Mechanistic studies suggest that HIFU can influence signaling pathways involved in extracellular matrix turnover and fibroblast activation, including Caveolin-1–dependent processes [13]. Experimental evidence also demonstrates that acoustic energy can modulate oxidative and inflammatory pathways, generating ROS and activating antioxidant responses depending on exposure parameters, tissue context, and intensity [14,15]. Notably, low-intensity focused ultrasound can modulate oxidative balance without overt tissue damage, suggesting a role for non-thermal mechanisms in redox signaling [8].

Despite these advances, whether localized HIFU in aesthetic treatments elicits measurable, short-term systemic oxidative responses in humans remains unclear. Most studies focus on histological changes, delayed inflammatory markers, or clinical outcomes, leaving immediate circulating redox dynamics largely unexplored. Understanding these early responses is essential for optimizing treatment safety and explaining inter-individual variability.

Previous clinical studies of HIFU, as an aesthetic procedure, have primarily reported transient localized effects—such as erythema, swelling, tenderness, and mild discomfort—which are generally interpreted as indirect indicators of tissue stress or inflammation. However, no studies to date have systematically evaluated immediate systemic oxidative or redox responses using peripheral blood biomarkers following HIFU exposure in humans. This distinction highlights a critical knowledge gap and provides the rationale for introducing the concept of the ‘oxidative echo’ as a hypothesis-generating framework.

Accordingly, this pilot study prospectively evaluates early changes in circulating oxidative index following a single facial and neck HIFU session. We hypothesized that localized ultrasound exposure would induce a transient, quantifiable oxidative signal, representing an acute increase in oxidative index followed by compensatory antioxidant activity. By characterizing these early dynamics, we aim to provide mechanistic insight into HIFU-mediated tissue remodeling in non-invasive aesthetic interventions.

2. Materials and Methods

2.1. Participants

Only participants aged 45–55 years were included, as this age range represents a characteristic decade during which visible signs of skin aging typically emerge, making it suitable for evaluating biochemical responses to HIFU. Initially, forty individuals were screened for eligibility. Ten were excluded based on predefined criteria (age outside 45–55 years, relevant medical conditions, recent HIFU treatment within the past month, or contraindications for energy-based cosmetic procedures). One volunteer withdrew due to anxiety related to venipuncture, resulting in a final sample of nineteen healthy adults (n = 19).

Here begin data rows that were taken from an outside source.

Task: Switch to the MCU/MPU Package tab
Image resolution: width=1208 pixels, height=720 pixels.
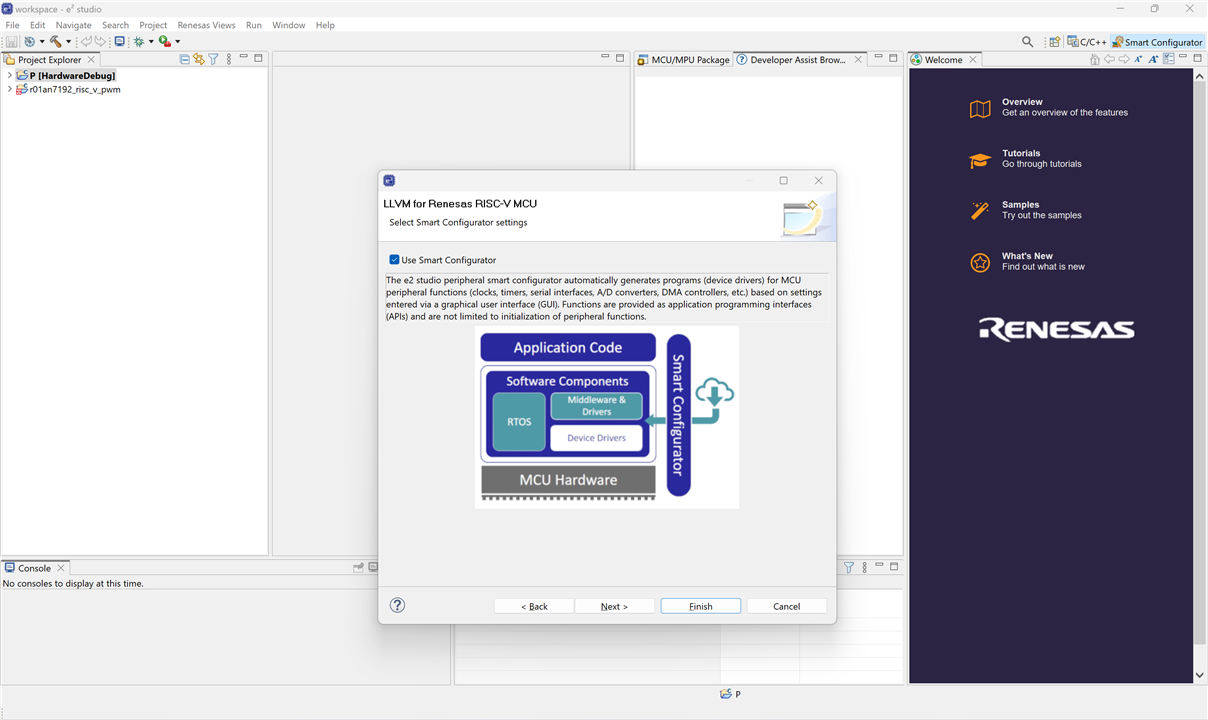Action: [x=684, y=60]
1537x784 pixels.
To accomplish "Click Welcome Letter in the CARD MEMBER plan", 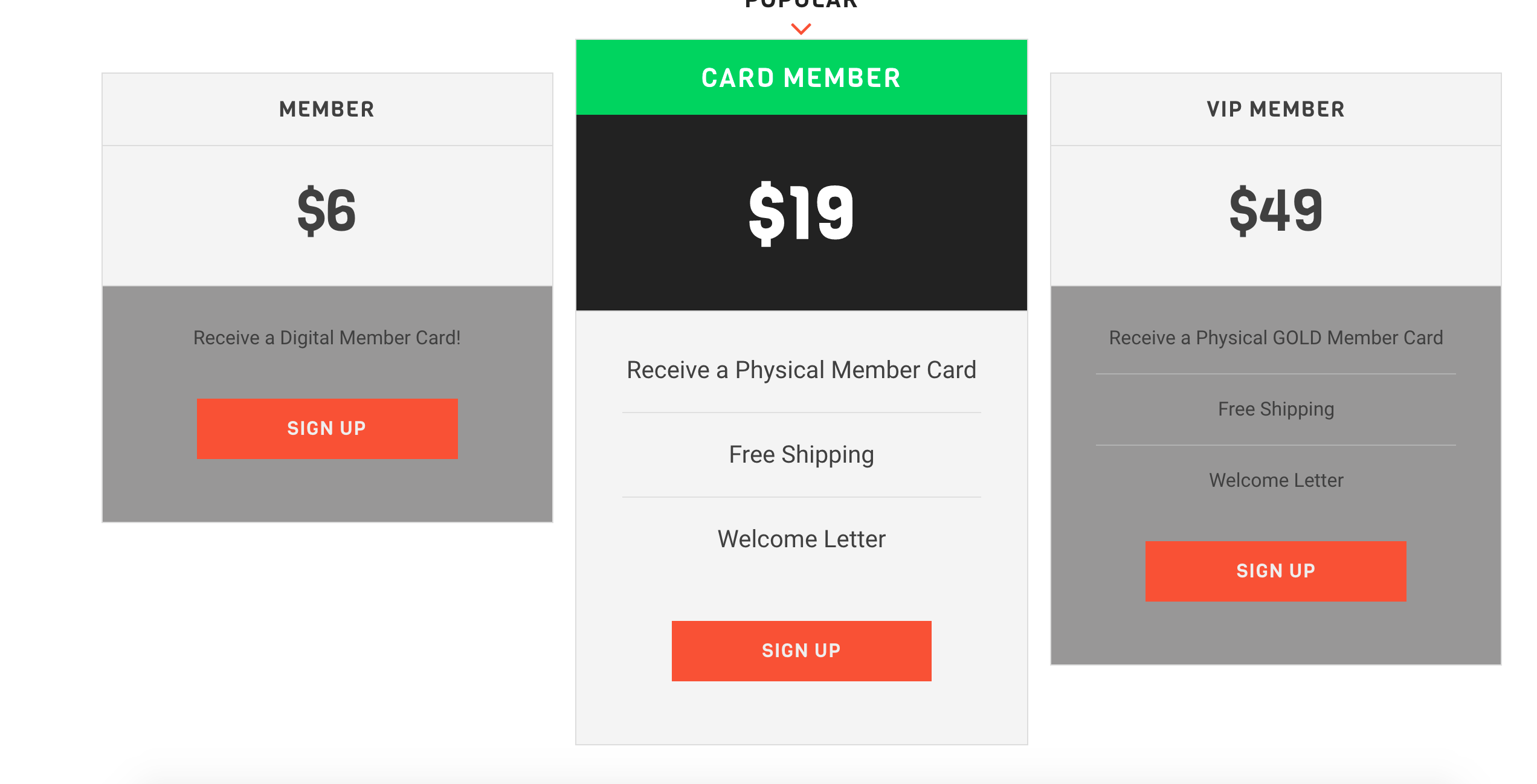I will (x=801, y=538).
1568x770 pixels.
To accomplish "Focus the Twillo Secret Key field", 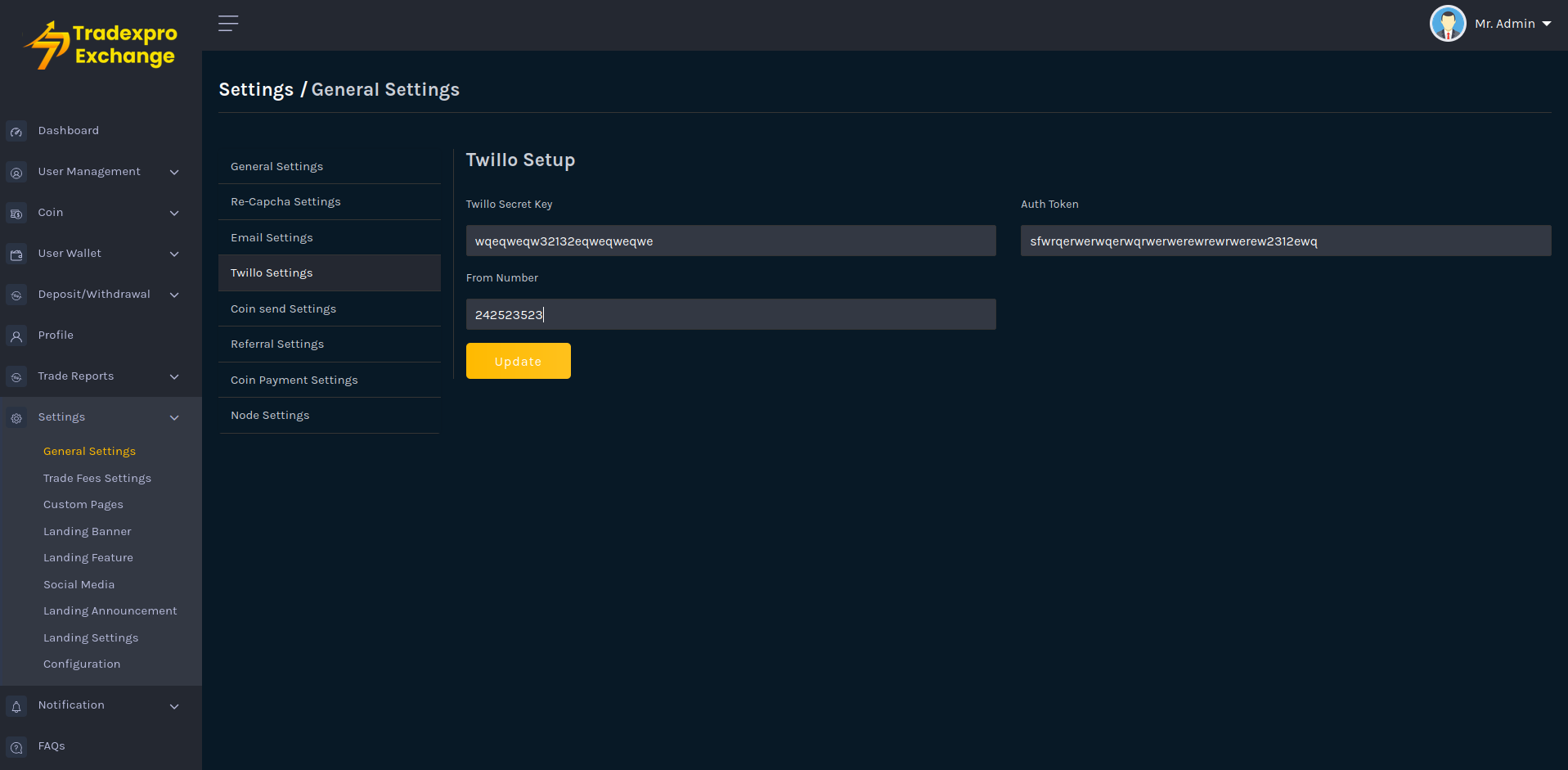I will [730, 241].
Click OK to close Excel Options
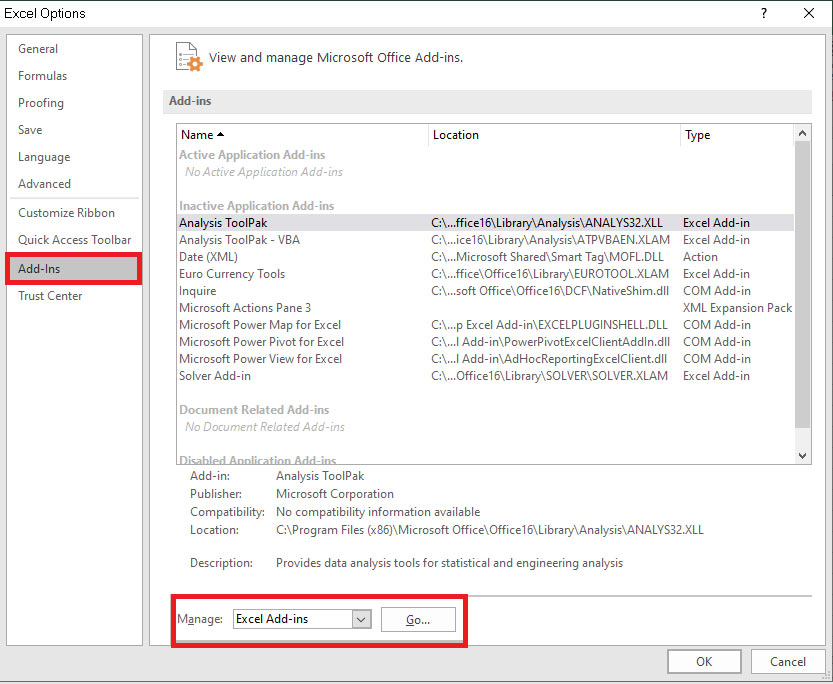833x684 pixels. 704,661
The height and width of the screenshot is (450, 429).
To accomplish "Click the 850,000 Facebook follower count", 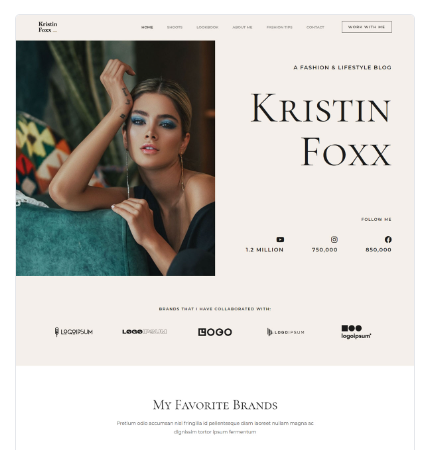I will click(x=378, y=250).
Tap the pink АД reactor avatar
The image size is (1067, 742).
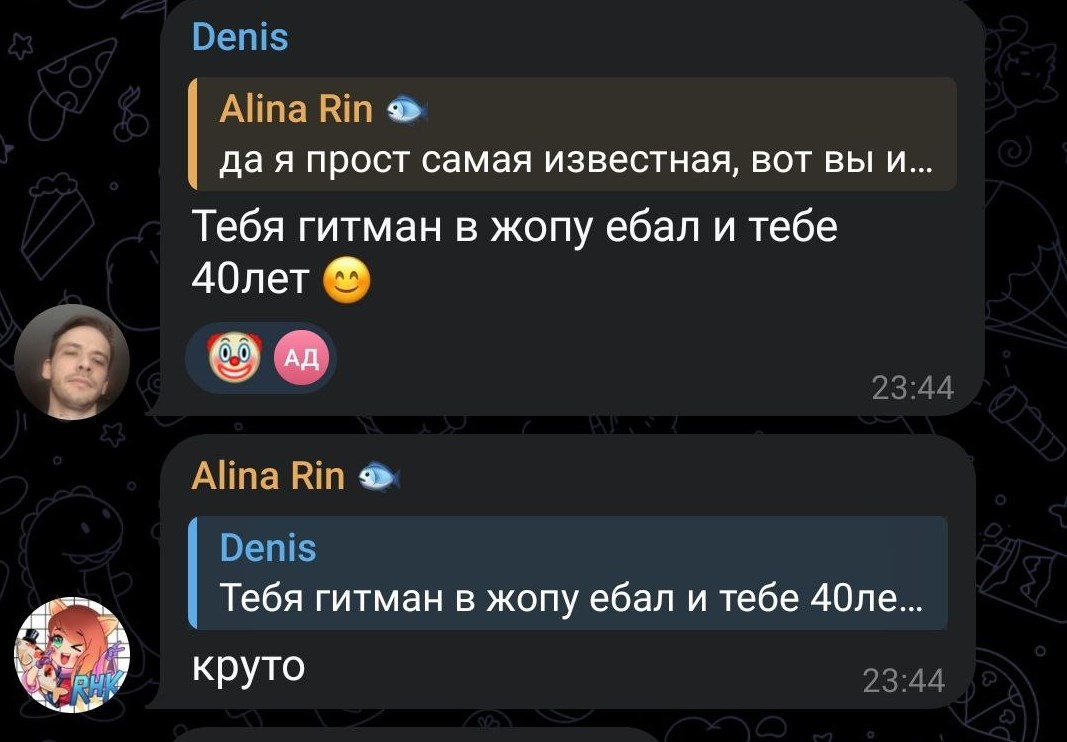pos(301,357)
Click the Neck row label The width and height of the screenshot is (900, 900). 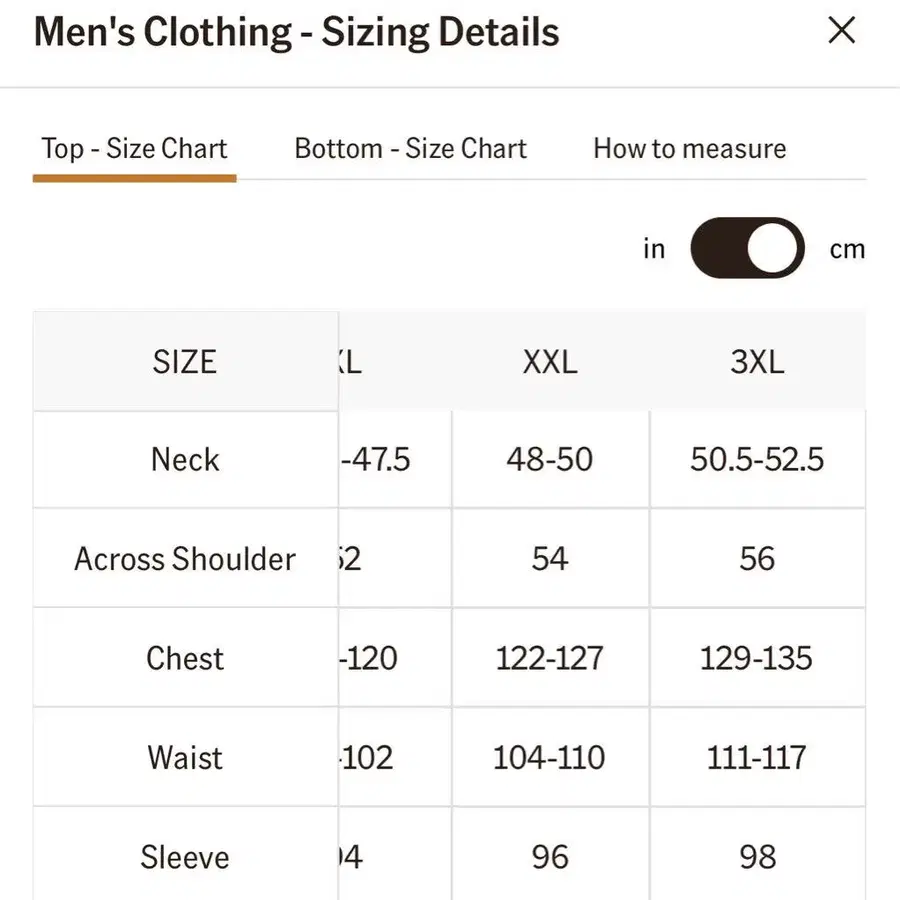click(185, 459)
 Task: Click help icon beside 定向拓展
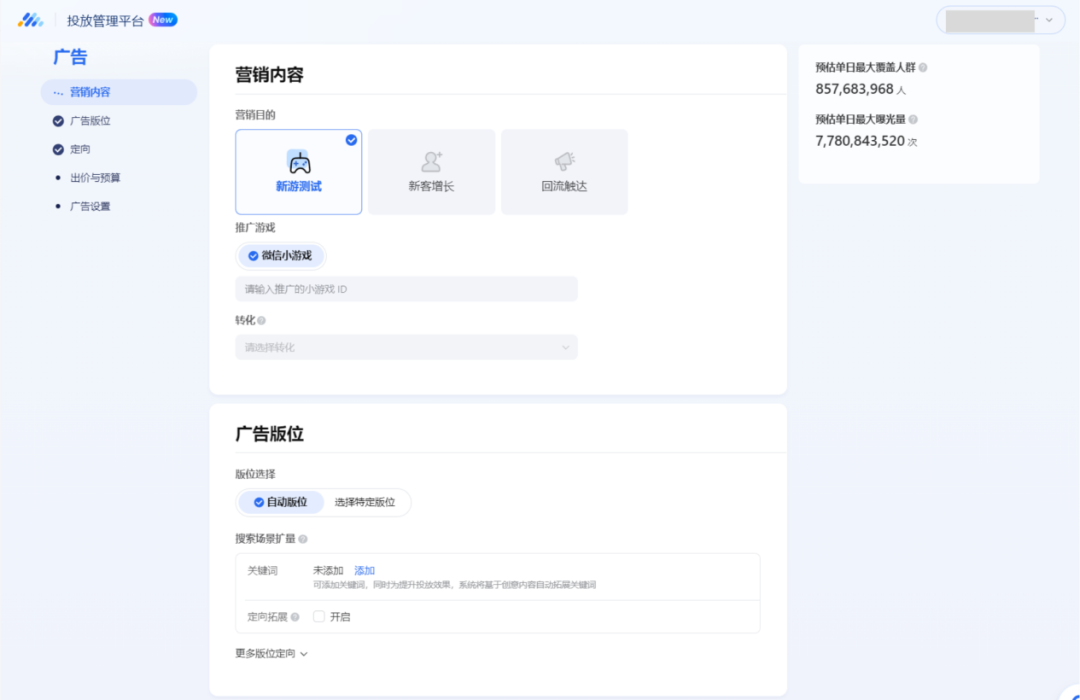pyautogui.click(x=295, y=617)
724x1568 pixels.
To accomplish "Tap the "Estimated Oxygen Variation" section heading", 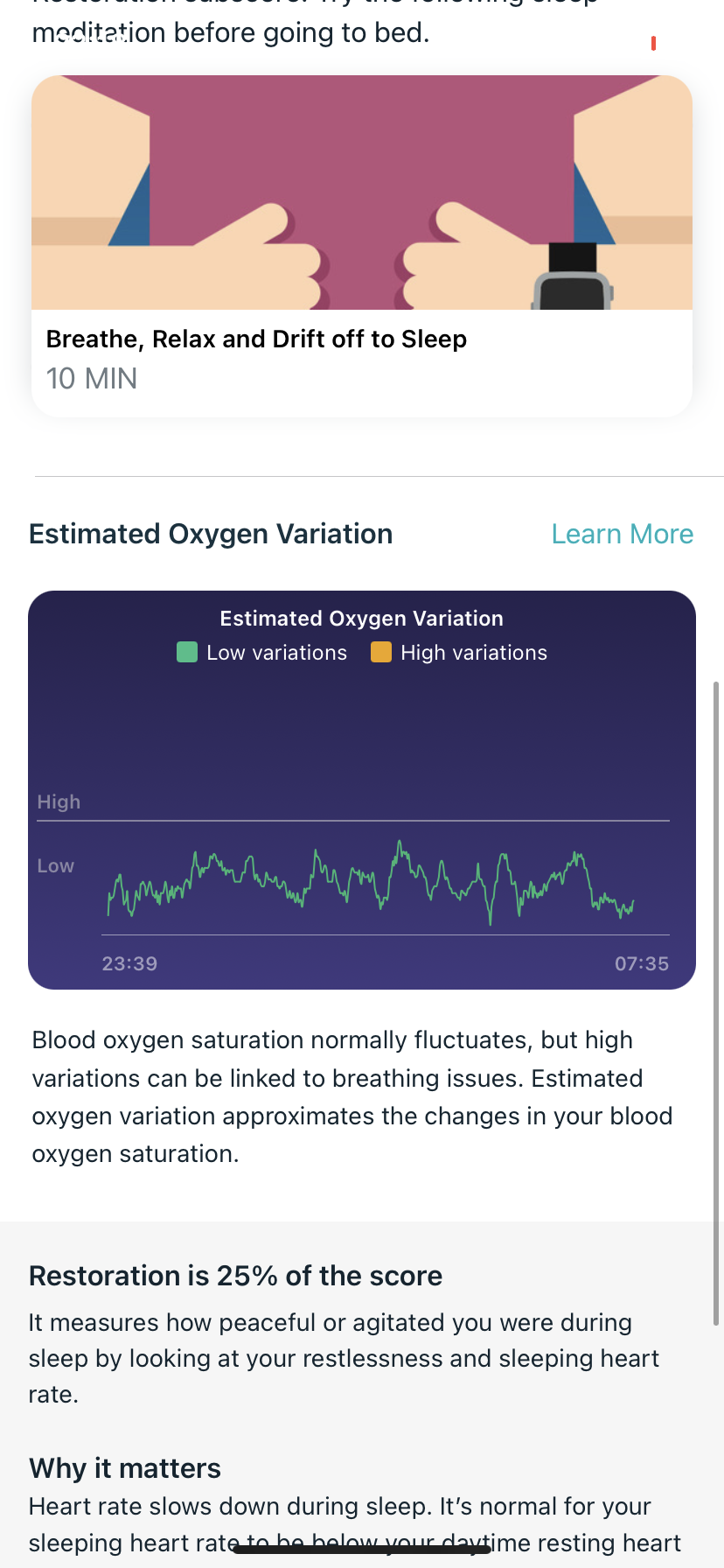I will 211,535.

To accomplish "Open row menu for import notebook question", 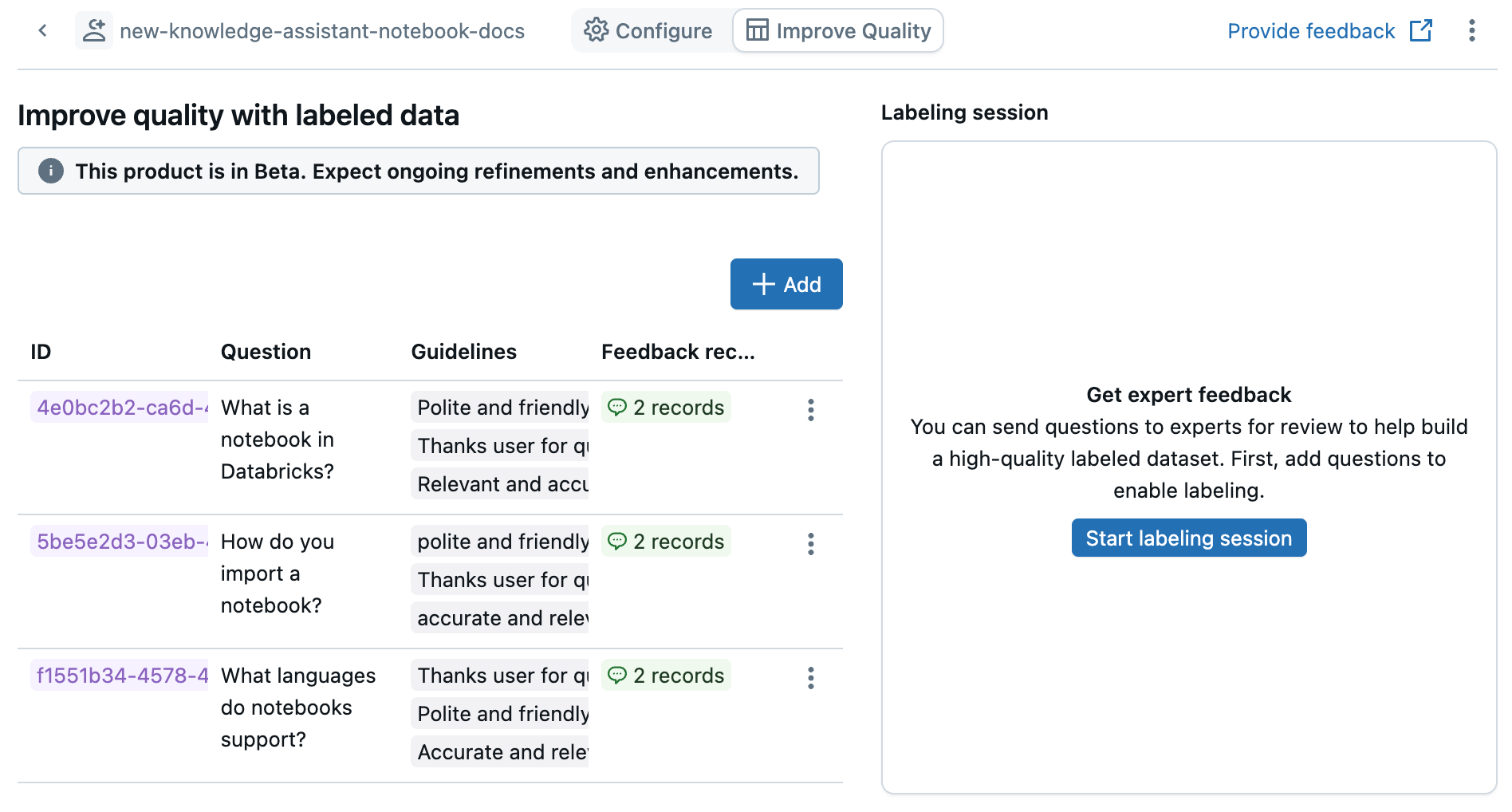I will tap(810, 544).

Participants were allocated to the HIFU intervention group (n = 14) or the control group (n = 5) based on participant preference. Laboratory analysts were blinded to group allocation to ensure independent outcome assessment.

All participants were healthy and free of dermatological or systemic disease. They refrained from smoking for at least 2 h before the first and 3 h before the second blood draw and avoided intense physical activity for 24–48 h prior to sampling. No topical irritants were used during the study period.

Exclusion criteria included pregnancy or lactation, active dermatological conditions, inflammatory acne, known allergies, cardiovascular, hepatic or renal disease, immunosuppression, pacemakers or metallic implants, prior facial plastic surgery, recent dermal filler injections, or use of topical irritants.

All participants provided written informed consent. Ethical approval was obtained from the Bioethics Committee of the National and Kapodistrian University of Athens (Protocol Code PN1072, 30 June 2025), in accordance with the Declaration of Helsinki.

2.2. HIFU Procedure

A standardized HIFU protocol was applied by the first author, who has over 8 years of daily clinical experience and academic training in aesthetic medicine. Each participant underwent a single treatment session lasting 40–60 min, with one or two short breaks provided as needed depending on treatment area and participant comfort.

CE-certified HIFU transducers (2–3 MHz) were selected according to target depth (3–4.5 mm for neck and cheeks; 1.5–3 mm for periorbital region and forehead). No commercial brand names are reported to avoid promotional bias. All procedures strictly followed manufacturer safety guidelines.

Treatment parameters included:

• Energy per shot: 0.6–1.2 J (where measurable);
• Treatment sequence: neck, cheeks, periorbital region, forehead;
• Pain assessment on a 0–10 numerical scale every 10 min, with breaks provided as required;
• Total number of shots per participant: 380–480 for face and neck.

2.3. Blood Sampling, Oxidative Stress Assays, and Quality Control

Venous blood samples were collected at baseline (pre-treatment) and immediately after HIFU application. An additional sample was obtained 1 h post-treatment to capture potential delayed oxidative responses. Blood was collected in serum separator tubes (SSTs) (SSTs; Vacutainer SST Lab Tubes, 4.0 mL; BD, Franklin Lakes, NJ, USA). and gently inverted five times to ensure adequate mixing. Samples were allowed to clot at room temperature for 30–60 min and centrifuged at 2000× g for 15 min at either room temperature or 4 °C.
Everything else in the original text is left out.